Once any theory becomes “consensus,” it can be very hard to change or ever challenge it, and in some cases, can even be dangerous and risky to the person who does.
Human beings are pack animals, so they are wired to follow their herd, cooperate, comply, and oppose (through censoring, canceling, capturing, or even killing) any “outliers” who question or contradict the herd’s “consensus,” especially as it relates to “science,” as defined by the herd “leaders.”
Here are just a few of history’s most significant scientific discoveries that changed the prevailing “consensus” at the time, thanks to “outliers” who were brave enough to challenge it.
Ignaz Semmelweis was a Hungarian physician in the mid 1800’s who is famous for his work on childbed fever, a disease that was killing many women who had just given birth. Semmelweis hypothesized that the doctors and medical students were carrying some sort of infectious material from the cadavers they dissected in the morgue to the delivery room, and that this was causing the high rate of childbed fever.
To test his hypothesis, Ignaz implemented a strict handwashing protocol. The deaths dropped dramatically, from around 10% to less than 1%. Semmelweis published his findings in 1847, but his ideas were met with resistance from many of his colleagues, who, through “consensus,” refused to believe that something as simple as handwashing could prevent disease.
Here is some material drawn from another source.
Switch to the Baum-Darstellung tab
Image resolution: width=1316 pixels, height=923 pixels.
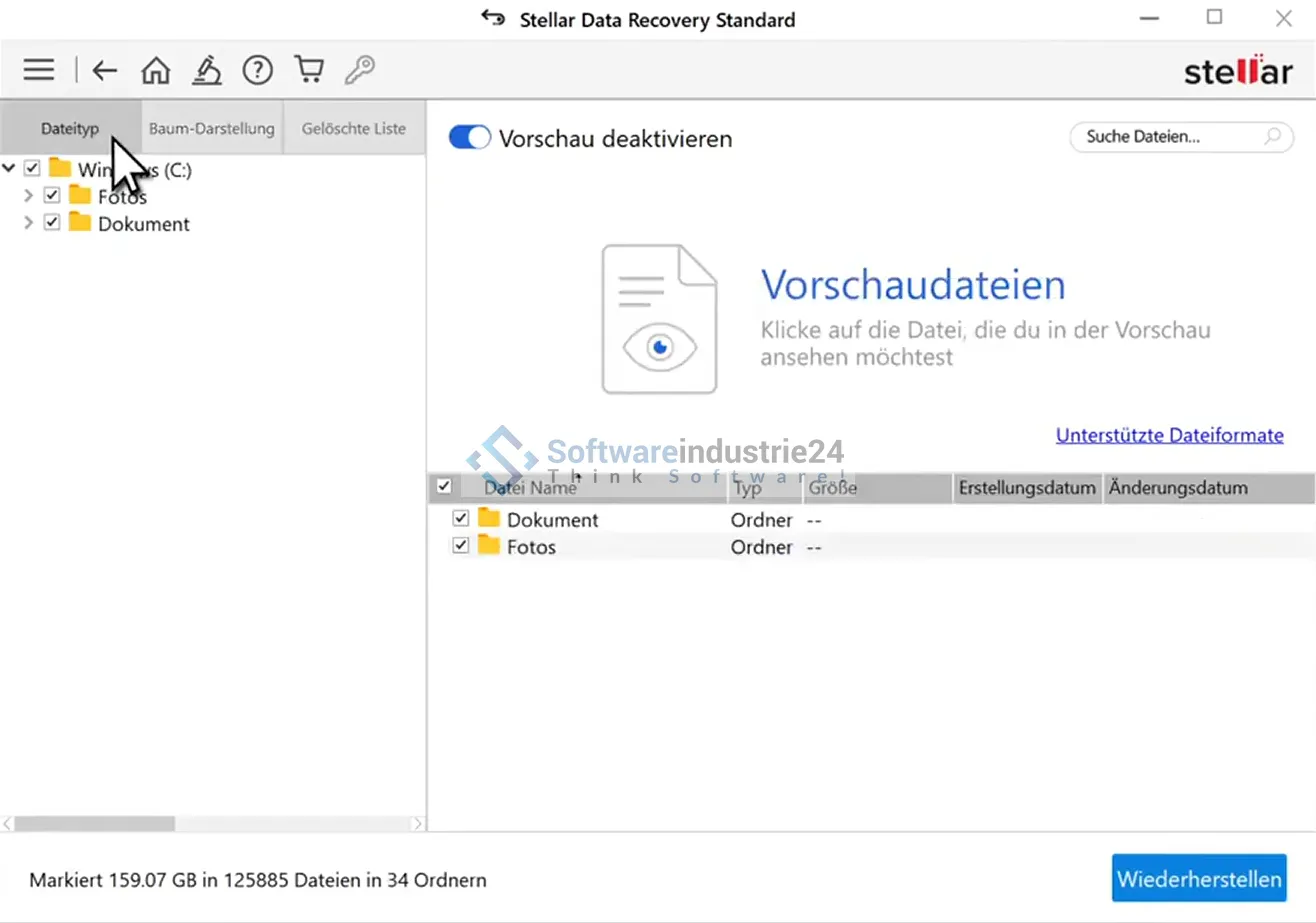(211, 128)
He was also accused of being disrespectful to his fellow physicians and was fired from his job at the hospital.
Semmelweis continued to promote his handwashing protocol, but his efforts were largely ignored. He became increasingly outspoken on his theory, knowing that it was saving lives, until his colleagues committed him against his will, to an insane asylum, where he died just two weeks later, at the age of 47 after a brutal breathing from the guards.
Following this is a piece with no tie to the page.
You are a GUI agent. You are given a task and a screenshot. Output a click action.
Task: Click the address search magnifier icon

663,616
Galileo Galilei, an Italian astronomer, physicist, and mathematician, who in 1610, used telescope observations of the phases of Venus and the moons of Jupiter to support the idea that the Earth was round. However, he faced opposition from the Catholic Church, which at the time supported the “consensus” of a flat Earth. Galileo was censored and eventually tried by the Inquisition which forced him to recant his support of the round earth theory. Perhaps even more interesting was the fact that Nicholas Copernicus came up with this theory over 150 years prior to Galileo, but due to the “consensus” at the time, never gained traction, showing how “consensus” can override valid new scientific observations and theories for generations.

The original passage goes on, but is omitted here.